Laver les pieds d’un autre est un abaissement, on l’a dit, mais se laisser laver les pieds en est un aussi ! Laisser l’autre voir et toucher notre saleté et notre petitesse, notre ordinaire et notre vulnérabilité, n’est pas chose aisée et rarement désirée. Voilà ce que Simon-Pierre tente de cacher au Christ lorsqu’il lui dit : « Tu ne me laveras pas les pieds ; non, jamais ! » (8). Pierre le fait peut-être par déférence envers son Seigneur, mais il le fait aussi pour protéger l’image de soi qu’il s’est construite, celle qu’il veut montrer aux autres disciples présents, celle qu’il veut offrir à Dieu : un Simon-Pierre propre, humble, serviteur, irréprochable, et j’en passe. Mais « Jésus lui répond : ‘Si je ne te lave pas, tu n’auras pas de part avec moi.’ » (8). Lorsque nous prenons part à la table eucharistique, il nous faut nous disposer à accueillir le Seigneur. Mais nous disposer ne consiste pas tant à lui offrir le meilleur de nous-mêmes que lui offrir tout simplement ce que nous sommes, aussi bas que l’on puisse être ; venir à lui sans fard, sans cinéma… et ce n’est pas si simple. Vivre l’eucharistie, c’est avant tout, malgré tout, croire en l’amour qui nous est donné, à nous, à ceux qui sont rassemblés avec nous, à notre monde blessé et blessant. C’est croire que nous sommes aimables et aimés.
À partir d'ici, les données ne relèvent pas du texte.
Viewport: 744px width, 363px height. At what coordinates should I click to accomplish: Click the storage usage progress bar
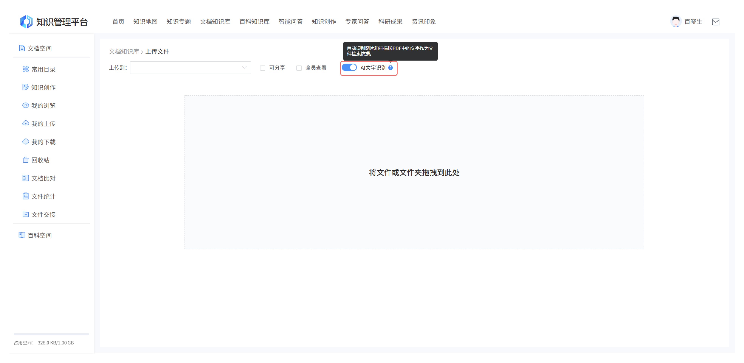[51, 334]

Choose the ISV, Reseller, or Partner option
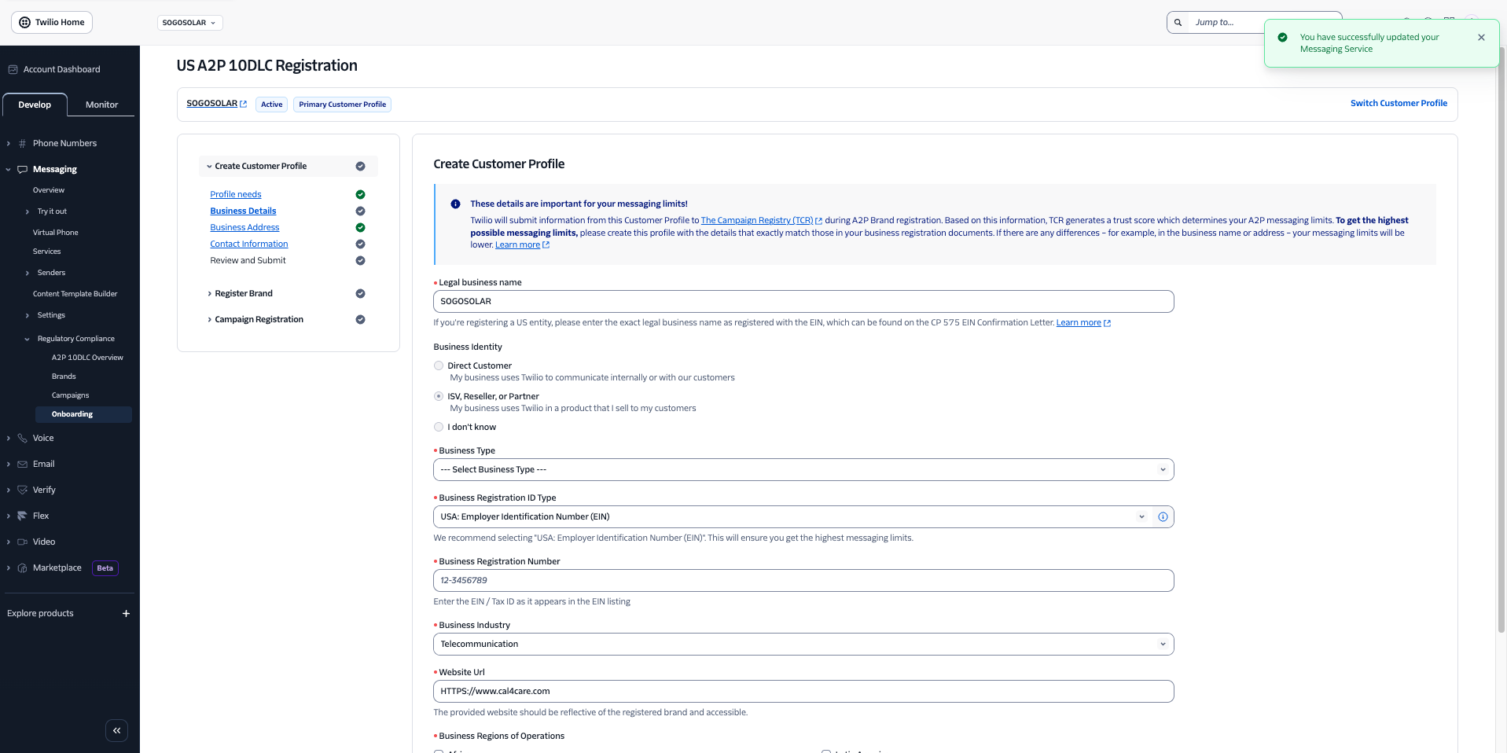pos(438,396)
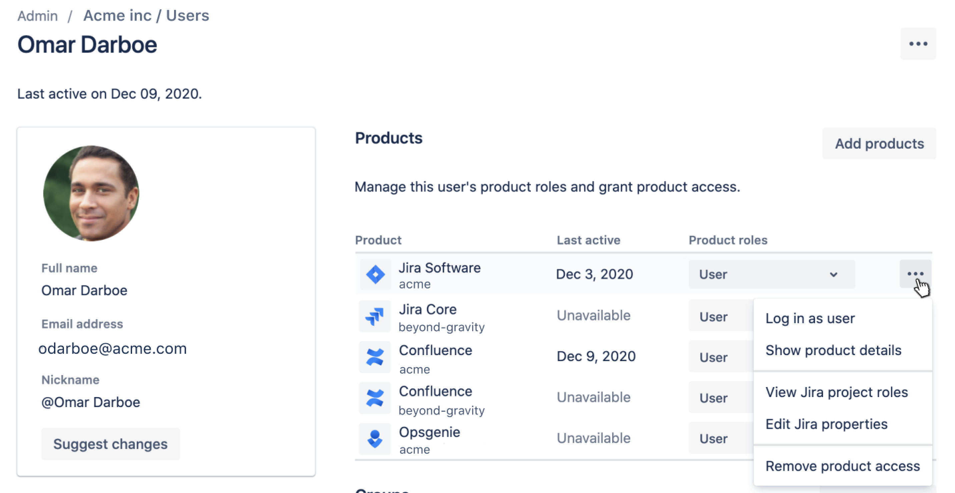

Faire mémoire de la Sainte Cène, comme le disait Paul dans la deuxième lecture aux Corinthiens, et comme nous le chantons, c’est « proclamez la mort du Seigneur, jusqu’à ce qu’il vienne » (1 Co 11,26). C’est communier à sa mort et à sa vie, et c’est ainsi vivre de cette vulnérabilité que Dieu a consentie pour nous. Le Christ s’est fait vulnérable entre nos mains, mais surtout il s’est fait vulnérable envers son Père, non pour recevoir de lui un châtiment, son courroux, mais pour aligner sa volonté sur la sienne, pour vivre de sa volonté. C’est pourquoi, lorsque le Christ vient à nous, lorsqu’il vient à Simon-Pierre pour lui laver les pieds, il est vulnérable, mais, comme un exemple qu’il nous donne (cf. 15), il nous invite à être vulnérables à notre tour en nous laissant toucher, dévoiler, révéler. Nous ne communions pas pour être plus forts, pour être intouchables, protégés, mais pour nous rendre vulnérables à Dieu, le laisser entrer dans notre intimité, même la plus sale et peut-être d’abord la plus sale. Touchés par Dieu, rendus vulnérables à sa mort et à sa vie, nous pourrons alors peut-être rejoindre les autres, communier avec eux, faire corps dans le Christ.
En cette eucharistie et en toute notre vie, désirons ardemment nous rendre vulnérables à Dieu.